You can undertake trekking trips from April through late October, May, June, September, and early October are the best periods. High Himalayas block the monsoon cloud, and Tibet is generally dry, but still, there is some chance of rain during July and August. Trekkers must be prepared for the extremes in climate, even in the middle of the summer. Weather can change very quickly and unexpectedly. Night temperatures at 4500m (14,760 ft.) and above can fall below freezing even in July and August, and it’s very much windy on high passes.


During the day, a light shirt or jumper and lightweight pants will be suitable, but we recommend a warm fleece or down jacket for the evenings.

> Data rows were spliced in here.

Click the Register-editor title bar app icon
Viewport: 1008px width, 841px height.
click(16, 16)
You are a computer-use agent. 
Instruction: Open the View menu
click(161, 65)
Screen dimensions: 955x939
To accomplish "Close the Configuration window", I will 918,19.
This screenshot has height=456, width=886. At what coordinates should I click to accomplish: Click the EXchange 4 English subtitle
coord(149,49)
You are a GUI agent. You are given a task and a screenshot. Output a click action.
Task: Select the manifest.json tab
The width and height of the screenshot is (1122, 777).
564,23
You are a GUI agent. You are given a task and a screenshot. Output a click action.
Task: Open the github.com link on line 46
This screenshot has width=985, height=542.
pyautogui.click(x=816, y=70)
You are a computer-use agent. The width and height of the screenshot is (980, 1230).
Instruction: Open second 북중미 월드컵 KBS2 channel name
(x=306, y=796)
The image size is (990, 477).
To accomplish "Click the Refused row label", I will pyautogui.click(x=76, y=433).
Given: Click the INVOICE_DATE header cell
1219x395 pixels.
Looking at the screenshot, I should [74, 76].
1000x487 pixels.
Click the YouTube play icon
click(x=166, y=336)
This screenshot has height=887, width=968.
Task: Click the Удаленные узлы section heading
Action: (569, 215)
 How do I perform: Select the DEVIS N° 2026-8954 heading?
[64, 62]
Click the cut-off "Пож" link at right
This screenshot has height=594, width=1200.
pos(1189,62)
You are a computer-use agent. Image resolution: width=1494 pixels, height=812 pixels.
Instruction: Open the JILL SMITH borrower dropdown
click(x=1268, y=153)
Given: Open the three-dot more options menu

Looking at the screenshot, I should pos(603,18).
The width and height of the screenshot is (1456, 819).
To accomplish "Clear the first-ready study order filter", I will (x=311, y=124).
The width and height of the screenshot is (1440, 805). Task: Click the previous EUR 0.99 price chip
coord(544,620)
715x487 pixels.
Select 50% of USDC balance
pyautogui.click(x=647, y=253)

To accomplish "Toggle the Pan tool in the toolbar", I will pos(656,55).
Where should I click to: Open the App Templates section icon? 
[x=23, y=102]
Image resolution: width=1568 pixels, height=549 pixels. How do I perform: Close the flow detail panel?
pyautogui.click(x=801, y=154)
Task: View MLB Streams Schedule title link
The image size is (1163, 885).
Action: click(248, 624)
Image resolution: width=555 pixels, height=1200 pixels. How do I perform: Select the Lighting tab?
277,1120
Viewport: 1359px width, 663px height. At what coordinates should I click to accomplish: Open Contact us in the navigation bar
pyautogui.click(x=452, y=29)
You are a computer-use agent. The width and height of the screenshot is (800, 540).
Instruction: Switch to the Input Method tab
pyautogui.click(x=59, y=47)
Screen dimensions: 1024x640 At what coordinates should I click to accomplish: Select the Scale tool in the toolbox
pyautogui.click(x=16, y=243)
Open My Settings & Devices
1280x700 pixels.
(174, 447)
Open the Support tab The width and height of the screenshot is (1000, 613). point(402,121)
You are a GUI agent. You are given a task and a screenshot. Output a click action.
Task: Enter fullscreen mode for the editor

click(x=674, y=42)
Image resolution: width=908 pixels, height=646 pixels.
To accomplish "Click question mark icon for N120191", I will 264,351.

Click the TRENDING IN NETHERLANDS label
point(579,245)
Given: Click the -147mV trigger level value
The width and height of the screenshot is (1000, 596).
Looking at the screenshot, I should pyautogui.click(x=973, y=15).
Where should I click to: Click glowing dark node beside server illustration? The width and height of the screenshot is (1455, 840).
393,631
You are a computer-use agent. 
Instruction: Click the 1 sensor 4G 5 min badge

Below are the general clothing and equipment list for trekking in Tibet.

  • Down jacket or warm fleece top.
  • Thermal underwear (top and bottom).
  • Cotton shirts (short and long-sleeved).
  • Warm and cotton trousers.
  • Sun polarized sunglasses.
  • Beanie or warm woolen hat and gloves.
  • Scarf (to keep out dust as well as cold).
  • Sandals (flip-flops).
  • Towel.
  • Sleeping bag (for camping/trekking).
  • Rain jacket.
  • Potent sun cream and lip protector.
  • Moisturizer.
  • Water bottle.
  • Camera (and plenty of films and spare batteries).

Tour Deposit US$ 300

Balance Payment

Balance payment is due 90 days before departure. A payment schedule may vary with customized and private trips on case to case basis. If your trip involves internal airfares or train tickets, we may have to purchase the tickets within the deadline given by the airlines. So we may request you the cost of the ticket along with the tour deposit.
We must receive a notice of cancellation and refund request in written form.

Cancellation Fee

  • Ninety-day prior departure, US$ 150 admin fee.
  • Sixty-Eighty-nine days before departure US$ 250 or 25% of the land cost whichever is higher.
  • Forty-five-Fifty-nine days before departure US$ 450 or 50% of the land cost whichever is higher.
  • Thirty-Forty-four days before departure US$ 600 or 75% of the land cost whichever is higher.
  • Cancellation received less than Thirty days attracts a 100% cancellation fee.

Some suppliers, including airlines, may have their cancellation and refund policies, which will supersede Far & High’s Cancellation Policy to the extent of their difference.

Travel Protection Plan

We plan and do our best to make your trip smooth and seamless. But there still may be chances of unforeseen events and conditions such as illness, accident, inclement weather, and flight cancellation or missed connection or loss of baggage, etc. It may cause interruption or delay or total cancellation of your trip, putting your hard-earned travel investment in jeopardy. It’s also possible that you may need medical assistance, emergency evacuation, or medical transportation when you are traveling in remote areas. Far & High’s Tour cost does not cover any of these expenses or losses. So we strongly recommend you that you should protect yourself and your travel investment against those unfavorable conditions.